## MATERIALS PROVIDED
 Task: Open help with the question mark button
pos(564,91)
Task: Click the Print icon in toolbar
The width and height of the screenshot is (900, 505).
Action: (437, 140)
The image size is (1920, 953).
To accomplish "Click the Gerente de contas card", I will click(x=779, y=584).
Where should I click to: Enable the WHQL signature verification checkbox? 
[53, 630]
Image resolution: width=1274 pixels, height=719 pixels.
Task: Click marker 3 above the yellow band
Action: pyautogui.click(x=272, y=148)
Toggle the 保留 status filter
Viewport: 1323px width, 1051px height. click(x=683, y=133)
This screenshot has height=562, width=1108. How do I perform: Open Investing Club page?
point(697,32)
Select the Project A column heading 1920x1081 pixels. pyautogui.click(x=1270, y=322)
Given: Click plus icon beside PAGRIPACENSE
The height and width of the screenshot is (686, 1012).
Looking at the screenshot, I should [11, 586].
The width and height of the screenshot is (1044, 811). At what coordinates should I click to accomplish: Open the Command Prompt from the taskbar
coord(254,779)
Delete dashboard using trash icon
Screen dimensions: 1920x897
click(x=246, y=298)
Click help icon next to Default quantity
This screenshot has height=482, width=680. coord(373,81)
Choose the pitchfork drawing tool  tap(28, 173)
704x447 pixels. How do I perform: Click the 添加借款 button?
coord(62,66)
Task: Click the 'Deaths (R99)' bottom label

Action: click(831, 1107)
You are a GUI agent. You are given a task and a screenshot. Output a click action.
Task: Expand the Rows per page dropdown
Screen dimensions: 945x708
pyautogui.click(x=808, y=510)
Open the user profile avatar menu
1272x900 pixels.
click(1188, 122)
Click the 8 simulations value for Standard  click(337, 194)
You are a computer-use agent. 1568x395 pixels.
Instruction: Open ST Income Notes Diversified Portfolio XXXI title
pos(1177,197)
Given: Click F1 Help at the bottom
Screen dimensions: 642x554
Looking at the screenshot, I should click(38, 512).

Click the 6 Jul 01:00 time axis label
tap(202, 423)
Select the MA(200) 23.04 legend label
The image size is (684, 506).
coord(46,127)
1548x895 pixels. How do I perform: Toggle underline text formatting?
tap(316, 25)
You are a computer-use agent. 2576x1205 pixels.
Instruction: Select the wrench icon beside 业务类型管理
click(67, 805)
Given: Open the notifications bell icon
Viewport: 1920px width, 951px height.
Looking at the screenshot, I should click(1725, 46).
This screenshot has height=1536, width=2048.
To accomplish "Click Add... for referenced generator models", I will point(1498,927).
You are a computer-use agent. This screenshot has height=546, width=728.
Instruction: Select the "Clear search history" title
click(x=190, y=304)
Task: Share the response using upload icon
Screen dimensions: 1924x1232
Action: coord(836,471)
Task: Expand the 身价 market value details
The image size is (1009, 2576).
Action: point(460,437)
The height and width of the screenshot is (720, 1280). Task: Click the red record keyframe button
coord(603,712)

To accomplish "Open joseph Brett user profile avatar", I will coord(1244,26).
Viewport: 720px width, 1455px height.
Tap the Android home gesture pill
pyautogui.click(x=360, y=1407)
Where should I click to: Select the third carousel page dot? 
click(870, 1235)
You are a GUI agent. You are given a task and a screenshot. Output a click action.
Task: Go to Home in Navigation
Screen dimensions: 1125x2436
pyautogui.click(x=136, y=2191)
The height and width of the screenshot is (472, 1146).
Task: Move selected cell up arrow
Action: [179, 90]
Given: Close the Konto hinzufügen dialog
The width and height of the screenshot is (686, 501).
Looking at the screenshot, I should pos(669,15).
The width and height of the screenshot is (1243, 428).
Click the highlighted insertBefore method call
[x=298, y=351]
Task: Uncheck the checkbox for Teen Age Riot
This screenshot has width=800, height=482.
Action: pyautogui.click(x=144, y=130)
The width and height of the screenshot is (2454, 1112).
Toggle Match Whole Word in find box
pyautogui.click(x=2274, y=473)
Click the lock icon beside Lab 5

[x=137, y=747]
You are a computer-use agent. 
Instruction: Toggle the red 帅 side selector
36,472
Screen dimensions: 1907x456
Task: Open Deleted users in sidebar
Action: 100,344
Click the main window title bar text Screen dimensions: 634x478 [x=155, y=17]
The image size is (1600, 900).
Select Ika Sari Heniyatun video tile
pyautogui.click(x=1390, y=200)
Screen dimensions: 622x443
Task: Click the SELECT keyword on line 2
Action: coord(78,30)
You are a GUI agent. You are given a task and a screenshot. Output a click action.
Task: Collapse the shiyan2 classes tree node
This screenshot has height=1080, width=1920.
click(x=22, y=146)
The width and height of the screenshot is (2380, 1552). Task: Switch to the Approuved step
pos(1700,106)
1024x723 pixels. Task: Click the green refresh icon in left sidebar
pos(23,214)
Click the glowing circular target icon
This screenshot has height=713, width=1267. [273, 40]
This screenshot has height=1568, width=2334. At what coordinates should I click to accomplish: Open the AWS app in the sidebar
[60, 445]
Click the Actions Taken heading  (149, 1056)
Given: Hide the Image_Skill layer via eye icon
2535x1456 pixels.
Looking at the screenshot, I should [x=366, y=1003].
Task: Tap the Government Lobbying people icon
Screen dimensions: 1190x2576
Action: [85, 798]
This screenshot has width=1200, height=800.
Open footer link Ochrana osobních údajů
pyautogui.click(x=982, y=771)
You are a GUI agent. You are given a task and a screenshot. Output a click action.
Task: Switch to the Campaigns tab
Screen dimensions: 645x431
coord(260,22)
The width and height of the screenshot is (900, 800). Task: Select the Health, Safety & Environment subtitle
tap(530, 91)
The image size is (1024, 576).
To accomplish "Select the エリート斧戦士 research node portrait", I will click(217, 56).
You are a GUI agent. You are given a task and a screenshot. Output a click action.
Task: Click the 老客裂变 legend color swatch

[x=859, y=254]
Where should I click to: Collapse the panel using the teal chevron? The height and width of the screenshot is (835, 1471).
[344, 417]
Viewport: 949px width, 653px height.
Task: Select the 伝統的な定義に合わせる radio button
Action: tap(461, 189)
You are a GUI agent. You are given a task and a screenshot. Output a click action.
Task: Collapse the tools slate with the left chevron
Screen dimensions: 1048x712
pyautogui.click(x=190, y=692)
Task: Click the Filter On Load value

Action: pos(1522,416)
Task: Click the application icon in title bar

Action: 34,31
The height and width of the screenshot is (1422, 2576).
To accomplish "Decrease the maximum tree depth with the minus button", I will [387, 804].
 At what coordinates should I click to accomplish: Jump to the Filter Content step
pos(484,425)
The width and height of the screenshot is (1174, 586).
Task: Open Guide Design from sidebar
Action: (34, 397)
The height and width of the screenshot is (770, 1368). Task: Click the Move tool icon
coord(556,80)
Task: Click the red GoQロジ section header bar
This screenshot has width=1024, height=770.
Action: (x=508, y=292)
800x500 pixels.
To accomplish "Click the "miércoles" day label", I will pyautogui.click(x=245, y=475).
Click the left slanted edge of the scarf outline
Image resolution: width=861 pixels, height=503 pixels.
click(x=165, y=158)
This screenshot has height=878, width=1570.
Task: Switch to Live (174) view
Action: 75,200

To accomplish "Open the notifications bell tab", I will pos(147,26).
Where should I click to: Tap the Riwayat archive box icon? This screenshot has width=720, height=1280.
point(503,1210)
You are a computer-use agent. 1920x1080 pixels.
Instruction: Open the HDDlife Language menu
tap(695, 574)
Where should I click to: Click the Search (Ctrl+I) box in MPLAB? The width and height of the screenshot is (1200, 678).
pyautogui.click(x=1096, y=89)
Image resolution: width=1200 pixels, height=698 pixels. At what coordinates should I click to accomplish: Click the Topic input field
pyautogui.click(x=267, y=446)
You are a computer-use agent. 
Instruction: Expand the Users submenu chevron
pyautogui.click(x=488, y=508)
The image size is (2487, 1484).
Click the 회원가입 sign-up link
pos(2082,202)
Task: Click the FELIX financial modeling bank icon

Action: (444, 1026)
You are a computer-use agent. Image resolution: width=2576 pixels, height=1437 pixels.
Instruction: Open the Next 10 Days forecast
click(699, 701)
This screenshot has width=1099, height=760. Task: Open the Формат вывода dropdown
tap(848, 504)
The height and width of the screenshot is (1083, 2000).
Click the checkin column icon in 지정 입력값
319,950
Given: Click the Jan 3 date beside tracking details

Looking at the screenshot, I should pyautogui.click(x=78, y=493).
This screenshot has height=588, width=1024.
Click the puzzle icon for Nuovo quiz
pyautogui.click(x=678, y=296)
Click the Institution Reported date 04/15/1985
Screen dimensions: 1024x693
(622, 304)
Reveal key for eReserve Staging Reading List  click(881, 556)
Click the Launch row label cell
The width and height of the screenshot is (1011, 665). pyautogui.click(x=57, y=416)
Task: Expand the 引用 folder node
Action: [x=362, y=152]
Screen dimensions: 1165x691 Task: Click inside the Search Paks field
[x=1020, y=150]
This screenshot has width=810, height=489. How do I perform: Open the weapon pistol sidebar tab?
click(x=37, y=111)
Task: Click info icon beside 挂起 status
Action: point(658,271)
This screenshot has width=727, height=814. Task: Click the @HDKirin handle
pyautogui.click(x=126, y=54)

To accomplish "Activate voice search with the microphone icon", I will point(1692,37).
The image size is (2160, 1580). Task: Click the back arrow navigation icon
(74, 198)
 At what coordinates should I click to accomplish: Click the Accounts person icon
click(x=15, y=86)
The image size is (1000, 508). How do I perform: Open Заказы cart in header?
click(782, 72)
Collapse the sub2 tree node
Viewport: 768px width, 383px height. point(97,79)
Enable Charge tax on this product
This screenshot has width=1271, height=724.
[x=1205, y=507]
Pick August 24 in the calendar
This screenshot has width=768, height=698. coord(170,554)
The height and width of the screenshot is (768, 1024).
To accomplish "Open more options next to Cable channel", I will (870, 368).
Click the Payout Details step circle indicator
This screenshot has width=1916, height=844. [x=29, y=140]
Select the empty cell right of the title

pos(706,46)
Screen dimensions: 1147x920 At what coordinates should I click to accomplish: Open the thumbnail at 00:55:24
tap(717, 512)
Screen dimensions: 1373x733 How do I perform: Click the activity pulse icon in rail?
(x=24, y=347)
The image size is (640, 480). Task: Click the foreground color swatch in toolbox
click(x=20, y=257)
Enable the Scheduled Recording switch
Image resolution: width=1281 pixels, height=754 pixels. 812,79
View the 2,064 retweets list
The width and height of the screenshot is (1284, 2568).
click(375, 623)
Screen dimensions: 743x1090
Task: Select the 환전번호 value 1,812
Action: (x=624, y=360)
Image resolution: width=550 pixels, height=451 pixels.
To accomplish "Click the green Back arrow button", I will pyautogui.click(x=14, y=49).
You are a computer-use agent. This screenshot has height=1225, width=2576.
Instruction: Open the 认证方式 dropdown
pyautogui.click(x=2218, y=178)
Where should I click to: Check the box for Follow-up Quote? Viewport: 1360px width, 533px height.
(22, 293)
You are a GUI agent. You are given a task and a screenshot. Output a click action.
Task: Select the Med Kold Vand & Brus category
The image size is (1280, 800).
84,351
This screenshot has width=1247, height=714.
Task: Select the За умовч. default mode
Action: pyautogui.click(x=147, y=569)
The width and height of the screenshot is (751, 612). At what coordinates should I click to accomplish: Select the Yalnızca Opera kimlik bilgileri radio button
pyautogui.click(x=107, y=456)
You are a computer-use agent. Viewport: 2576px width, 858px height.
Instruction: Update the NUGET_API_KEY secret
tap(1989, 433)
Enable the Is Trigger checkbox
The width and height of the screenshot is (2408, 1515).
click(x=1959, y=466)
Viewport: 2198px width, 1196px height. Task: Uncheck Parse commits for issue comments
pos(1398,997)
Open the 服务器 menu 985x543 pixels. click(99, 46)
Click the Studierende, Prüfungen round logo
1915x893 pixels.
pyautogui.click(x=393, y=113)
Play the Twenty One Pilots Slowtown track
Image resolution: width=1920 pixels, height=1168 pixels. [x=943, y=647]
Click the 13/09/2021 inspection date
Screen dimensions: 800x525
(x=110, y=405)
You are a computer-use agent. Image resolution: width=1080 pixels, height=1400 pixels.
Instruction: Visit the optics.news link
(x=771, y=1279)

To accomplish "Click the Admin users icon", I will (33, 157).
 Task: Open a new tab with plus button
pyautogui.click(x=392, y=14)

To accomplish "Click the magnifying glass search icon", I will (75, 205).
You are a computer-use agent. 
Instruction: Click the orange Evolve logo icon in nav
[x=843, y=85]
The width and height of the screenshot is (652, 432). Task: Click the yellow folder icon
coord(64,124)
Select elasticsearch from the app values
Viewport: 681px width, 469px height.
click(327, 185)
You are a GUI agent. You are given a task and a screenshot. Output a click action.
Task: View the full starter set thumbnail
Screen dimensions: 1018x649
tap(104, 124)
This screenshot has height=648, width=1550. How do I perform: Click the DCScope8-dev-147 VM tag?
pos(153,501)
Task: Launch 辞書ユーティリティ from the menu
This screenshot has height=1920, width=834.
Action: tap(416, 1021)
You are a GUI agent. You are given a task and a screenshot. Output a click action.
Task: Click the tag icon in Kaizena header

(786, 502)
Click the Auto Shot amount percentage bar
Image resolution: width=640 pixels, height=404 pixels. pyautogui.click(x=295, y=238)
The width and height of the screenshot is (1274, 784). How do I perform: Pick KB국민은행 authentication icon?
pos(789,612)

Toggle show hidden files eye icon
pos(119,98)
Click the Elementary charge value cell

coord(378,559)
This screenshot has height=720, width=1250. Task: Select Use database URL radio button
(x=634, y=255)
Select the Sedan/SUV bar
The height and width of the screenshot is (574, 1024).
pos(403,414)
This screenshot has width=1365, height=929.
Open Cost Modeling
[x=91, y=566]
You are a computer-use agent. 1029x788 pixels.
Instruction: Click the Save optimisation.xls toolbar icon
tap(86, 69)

## PROBLEM TO WORK ON
Reproduce the rows verbatim from the start through the line containing "will click(x=779, y=584).", with both ends included.

## COMPLETE OUTPUT
 Task: Open help with the question mark button
pos(564,91)
Task: Click the Print icon in toolbar
The width and height of the screenshot is (900, 505).
Action: (437, 140)
The image size is (1920, 953).
To accomplish "Click the Gerente de contas card", I will click(x=779, y=584).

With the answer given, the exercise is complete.